Five of seven workers at a fluorescent light recycling facility in Wisconsin were found to have elevated mercury levels during an investigation of potential environmental contamination at the facility last year.
State and county health officials, in collaboration with Wisconsin Department of Natural Resources, conducted an investigation of mercury exposure of workers and an environmental assessment of the facility, surrounding areas, and worker vehicles.
The investigation report notes that the risk for mercury exposure during the manufacture of fluorescent lights has been known since 1965, but risks for exposure during recycling are not as well documented.
Fluorescent lamps are composed of a phosphor-coated glass tube containing mercury vapor and argon. During the recycling process, lamps are crushed, releasing mercury vapor and mercury-containing dusts.
The workers’ urine mercury levels exceeded ACGIH’s biological exposure index for elemental mercury of 20.0 μg/g creatinine. BEIs are intended to indicate chemical concentrations below which nearly all workers should not experience adverse health effects.

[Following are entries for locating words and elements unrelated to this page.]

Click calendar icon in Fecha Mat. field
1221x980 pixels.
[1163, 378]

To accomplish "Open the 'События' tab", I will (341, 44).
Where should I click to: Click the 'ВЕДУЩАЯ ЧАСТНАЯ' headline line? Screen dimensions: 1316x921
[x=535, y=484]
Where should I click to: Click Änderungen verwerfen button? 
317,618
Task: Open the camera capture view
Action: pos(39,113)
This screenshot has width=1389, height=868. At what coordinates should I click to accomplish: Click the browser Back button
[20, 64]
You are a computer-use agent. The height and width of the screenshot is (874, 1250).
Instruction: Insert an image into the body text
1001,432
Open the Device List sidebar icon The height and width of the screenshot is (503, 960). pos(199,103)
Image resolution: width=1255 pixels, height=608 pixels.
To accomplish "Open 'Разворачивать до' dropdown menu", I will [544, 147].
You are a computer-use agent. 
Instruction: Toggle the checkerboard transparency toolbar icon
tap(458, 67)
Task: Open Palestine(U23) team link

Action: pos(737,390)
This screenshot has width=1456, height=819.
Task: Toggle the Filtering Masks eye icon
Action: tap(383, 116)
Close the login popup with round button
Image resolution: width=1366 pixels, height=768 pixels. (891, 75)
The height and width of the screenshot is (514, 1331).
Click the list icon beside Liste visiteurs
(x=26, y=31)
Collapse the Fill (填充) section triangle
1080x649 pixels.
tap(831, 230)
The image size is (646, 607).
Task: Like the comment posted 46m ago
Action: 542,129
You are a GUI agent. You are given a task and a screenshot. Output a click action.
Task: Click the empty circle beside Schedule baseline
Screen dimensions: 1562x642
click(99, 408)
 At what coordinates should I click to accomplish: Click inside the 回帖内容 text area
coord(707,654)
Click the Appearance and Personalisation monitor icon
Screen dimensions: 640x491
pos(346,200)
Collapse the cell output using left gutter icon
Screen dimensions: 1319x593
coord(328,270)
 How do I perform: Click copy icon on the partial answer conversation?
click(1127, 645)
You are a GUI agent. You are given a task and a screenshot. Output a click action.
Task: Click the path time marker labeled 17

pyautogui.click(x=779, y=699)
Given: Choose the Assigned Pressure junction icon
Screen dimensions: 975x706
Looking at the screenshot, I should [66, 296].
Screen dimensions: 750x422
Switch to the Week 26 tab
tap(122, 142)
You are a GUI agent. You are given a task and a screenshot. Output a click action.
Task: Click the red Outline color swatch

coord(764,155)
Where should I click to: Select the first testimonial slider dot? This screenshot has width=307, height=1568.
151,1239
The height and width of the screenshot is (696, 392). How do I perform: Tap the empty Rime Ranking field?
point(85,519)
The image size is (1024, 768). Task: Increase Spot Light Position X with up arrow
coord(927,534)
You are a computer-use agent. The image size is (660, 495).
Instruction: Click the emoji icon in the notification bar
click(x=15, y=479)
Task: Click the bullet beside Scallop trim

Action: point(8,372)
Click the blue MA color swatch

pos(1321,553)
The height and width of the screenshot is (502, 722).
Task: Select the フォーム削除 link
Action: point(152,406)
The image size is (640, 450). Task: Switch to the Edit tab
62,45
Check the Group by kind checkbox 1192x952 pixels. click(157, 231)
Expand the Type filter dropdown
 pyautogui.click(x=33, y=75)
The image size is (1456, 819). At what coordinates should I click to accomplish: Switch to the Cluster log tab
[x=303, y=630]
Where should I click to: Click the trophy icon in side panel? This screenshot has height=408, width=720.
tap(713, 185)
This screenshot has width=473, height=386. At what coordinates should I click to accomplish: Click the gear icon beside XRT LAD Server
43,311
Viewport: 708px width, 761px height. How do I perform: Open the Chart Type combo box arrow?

Two workers had tremor, a clinical sign of mercury toxicity when examined by a physician during an occupational health appointment in the months after the initial investigation.
According to investigators, mercury levels varied within the building, with a maximum of 207.4 μg/m3 at floor level on the crushing platform. Mercury vapor concentrations measured at breathing height were lower; a maximum of 99.7 μg/m3 was measured on the processing ramp at breathing height.
Investigators found that the workers wore inadequate personal protective equipment. According to the report, which was published in the July 13 issue of CDC’s Morbidity and Mortality Weekly Report, workers at risk for mercury exposure should wear NIOSH-approved respiratory protection for mercury vapor, nitrile or other suitable gloves to prevent contact exposure, and disposable suits with booties.